**Short exercise**. Can you repeat the data verbatim from the line containing "The image size" through the end of the data, inclusive?
*** Material for the task
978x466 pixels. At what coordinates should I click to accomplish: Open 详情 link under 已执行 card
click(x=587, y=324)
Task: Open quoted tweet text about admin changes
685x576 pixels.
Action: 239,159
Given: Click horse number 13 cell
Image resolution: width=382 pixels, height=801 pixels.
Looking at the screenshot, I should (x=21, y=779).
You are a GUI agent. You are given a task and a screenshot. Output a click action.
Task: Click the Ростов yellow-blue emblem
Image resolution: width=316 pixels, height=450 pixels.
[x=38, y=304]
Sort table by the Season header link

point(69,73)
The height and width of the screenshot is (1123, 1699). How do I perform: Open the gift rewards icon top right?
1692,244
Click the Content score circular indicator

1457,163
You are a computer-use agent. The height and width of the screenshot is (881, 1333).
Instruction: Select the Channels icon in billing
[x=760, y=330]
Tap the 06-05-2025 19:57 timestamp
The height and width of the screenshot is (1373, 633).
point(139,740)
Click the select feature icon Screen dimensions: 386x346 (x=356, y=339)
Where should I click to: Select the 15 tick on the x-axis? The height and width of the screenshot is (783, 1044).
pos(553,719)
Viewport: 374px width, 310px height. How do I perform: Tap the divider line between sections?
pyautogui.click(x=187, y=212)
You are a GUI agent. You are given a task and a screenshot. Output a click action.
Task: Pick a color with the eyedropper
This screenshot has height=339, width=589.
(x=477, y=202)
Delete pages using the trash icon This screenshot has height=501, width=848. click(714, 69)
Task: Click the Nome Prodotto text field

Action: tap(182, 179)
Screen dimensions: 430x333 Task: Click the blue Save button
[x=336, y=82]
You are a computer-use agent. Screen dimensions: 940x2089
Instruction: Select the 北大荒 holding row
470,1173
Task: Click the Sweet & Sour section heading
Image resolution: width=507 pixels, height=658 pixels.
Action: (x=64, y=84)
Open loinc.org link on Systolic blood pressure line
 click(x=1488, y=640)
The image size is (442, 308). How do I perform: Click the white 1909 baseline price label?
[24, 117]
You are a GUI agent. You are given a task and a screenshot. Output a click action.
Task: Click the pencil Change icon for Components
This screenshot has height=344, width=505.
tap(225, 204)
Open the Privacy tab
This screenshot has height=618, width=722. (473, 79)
******
**Expected answer**.
The image size is (442, 308). How do I perform: Click the white 1909 baseline price label?
[24, 117]
You are a GUI agent. You are given a task and a screenshot. Output a click action.
Task: Click the pencil Change icon for Components
This screenshot has height=344, width=505.
tap(225, 204)
Open the Privacy tab
This screenshot has height=618, width=722. (473, 79)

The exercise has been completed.